▶ Reading text:
* * * *

Movies directed by Christopher Nolan and Steven Spielberg have a significantly higher average gross than the average movie in the data set — almost 4 times larger. This suggests that movies directed by certain directors are linked with much higher values of gross.

IMDB Rating

The observations in the data set “IMDB Top 1000 Movies” were chosen due to their high values of imdb_rating, meaning this variable will probably not have a very wide range. I hypothesize that movies with higher IMDB ratings will have higher values of gross. Let’s view the distribution of the variable across the training data.

rating_grouped <- imdb_train %>%
  group_by(imdb_rating)

rating_counts <- count(rating_grouped)
  

rating_counts %>%
  ggplot(aes(imdb_rating, n)) +
  geom_col(fill = color_set2[1:16]) + 
  labs(
    title= "IMDB Rating Distribution Across Training Data",
    x= "IMDB Rating Score",
    y= "Frequency"
  )

In the training data, imdb_rating ranges from 7.6 to 9.3, with the bulk of the observations occupying the lower end of the spectrum. The most commonly appearing value in the data set is 7.7, while the maximum value 9.3 is the most uncommon.

Next, we can take a closer look at how gross is distributed within each level of imdb_rating.

rating_grouped2 <- rating_grouped %>%
  mutate(
    gross = gross / 1000000
  )

* * * *

▶ Requirements:
1. Answer these questions using the movie data excerpt:
(a) Which two directors' movies have an average gross almost 4 times larger than the average movie in the data set?
(b) What range does imdb_rating cover in the training data?
(c) Which imdb_rating value appears most often in the data set?
2. Write out the passage of the movie data excerpt that starts at the words "The observations in" and ends after the words "group_by(imdb_rating)".
The records stand apart from the movie data excerpt and are separate material.

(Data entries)

* * * *

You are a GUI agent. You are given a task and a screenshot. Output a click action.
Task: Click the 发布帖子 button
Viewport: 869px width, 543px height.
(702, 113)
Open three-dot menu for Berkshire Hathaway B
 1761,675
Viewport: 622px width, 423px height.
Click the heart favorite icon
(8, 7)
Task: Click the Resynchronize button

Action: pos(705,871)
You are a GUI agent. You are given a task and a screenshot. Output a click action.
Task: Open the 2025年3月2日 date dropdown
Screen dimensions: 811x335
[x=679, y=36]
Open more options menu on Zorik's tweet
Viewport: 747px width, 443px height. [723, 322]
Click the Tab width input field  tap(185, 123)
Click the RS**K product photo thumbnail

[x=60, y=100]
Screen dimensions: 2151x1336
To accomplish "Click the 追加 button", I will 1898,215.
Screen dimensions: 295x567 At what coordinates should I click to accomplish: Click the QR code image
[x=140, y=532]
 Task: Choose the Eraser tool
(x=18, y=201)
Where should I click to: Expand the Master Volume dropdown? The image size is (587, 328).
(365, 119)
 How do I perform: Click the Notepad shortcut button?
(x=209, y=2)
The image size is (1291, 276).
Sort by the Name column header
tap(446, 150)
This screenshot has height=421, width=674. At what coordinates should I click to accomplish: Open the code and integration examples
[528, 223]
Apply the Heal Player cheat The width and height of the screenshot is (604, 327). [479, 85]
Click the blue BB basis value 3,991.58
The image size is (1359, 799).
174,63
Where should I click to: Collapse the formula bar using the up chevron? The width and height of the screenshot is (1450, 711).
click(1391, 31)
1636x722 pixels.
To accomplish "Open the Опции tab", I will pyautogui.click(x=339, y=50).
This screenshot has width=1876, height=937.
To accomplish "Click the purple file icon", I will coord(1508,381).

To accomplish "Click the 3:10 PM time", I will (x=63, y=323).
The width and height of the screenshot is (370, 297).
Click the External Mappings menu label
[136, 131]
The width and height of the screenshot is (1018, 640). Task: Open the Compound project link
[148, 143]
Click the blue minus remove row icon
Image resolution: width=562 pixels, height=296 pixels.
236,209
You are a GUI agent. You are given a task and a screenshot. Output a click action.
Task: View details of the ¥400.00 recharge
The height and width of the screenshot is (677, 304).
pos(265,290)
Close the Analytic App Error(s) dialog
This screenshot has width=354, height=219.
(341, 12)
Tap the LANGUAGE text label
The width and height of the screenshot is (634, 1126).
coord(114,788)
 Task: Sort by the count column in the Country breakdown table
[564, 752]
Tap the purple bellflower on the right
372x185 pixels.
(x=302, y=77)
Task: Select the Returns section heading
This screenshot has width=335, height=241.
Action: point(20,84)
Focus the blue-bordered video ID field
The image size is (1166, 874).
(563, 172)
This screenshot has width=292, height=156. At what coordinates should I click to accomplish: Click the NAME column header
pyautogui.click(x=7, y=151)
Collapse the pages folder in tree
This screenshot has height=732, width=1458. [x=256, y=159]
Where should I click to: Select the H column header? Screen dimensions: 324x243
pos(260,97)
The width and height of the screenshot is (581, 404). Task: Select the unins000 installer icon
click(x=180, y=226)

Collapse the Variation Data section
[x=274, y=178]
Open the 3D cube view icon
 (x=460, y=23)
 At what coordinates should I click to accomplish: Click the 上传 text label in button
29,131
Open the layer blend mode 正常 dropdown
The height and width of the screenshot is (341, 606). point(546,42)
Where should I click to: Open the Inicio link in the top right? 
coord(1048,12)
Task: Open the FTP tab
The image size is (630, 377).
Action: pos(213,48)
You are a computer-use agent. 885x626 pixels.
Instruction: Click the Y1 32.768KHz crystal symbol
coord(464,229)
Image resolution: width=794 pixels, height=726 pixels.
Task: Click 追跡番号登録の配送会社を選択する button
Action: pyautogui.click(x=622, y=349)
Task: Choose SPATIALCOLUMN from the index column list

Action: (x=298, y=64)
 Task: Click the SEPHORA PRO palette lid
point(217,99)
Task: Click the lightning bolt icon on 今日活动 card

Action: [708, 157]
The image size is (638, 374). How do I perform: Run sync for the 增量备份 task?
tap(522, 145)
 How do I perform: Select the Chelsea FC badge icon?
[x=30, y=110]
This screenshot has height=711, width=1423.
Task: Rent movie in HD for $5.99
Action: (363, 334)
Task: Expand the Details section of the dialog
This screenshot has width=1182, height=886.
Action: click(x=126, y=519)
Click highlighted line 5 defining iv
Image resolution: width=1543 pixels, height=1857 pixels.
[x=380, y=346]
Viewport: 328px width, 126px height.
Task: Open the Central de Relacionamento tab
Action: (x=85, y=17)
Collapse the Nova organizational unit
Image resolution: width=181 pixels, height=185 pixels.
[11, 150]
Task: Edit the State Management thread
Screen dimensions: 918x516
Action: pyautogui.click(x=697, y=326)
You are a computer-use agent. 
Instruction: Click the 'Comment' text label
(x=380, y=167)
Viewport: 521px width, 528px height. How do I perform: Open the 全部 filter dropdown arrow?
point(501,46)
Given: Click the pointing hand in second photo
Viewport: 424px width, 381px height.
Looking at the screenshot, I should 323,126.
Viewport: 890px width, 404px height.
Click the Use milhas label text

* * * *

▶ Answers:
1.
(a) Christopher Nolan and Steven Spielberg
(b) 7.6 to 9.3
(c) 7.7

2.
The observations in the data set “IMDB Top 1000 Movies” were chosen due to their high values of imdb_rating, meaning this variable will probably not have a very wide range. I hypothesize that movies with higher IMDB ratings will have higher values of gross. Let’s view the distribution of the variable across the training data.

rating_grouped <- imdb_train %>%
  group_by(imdb_rating)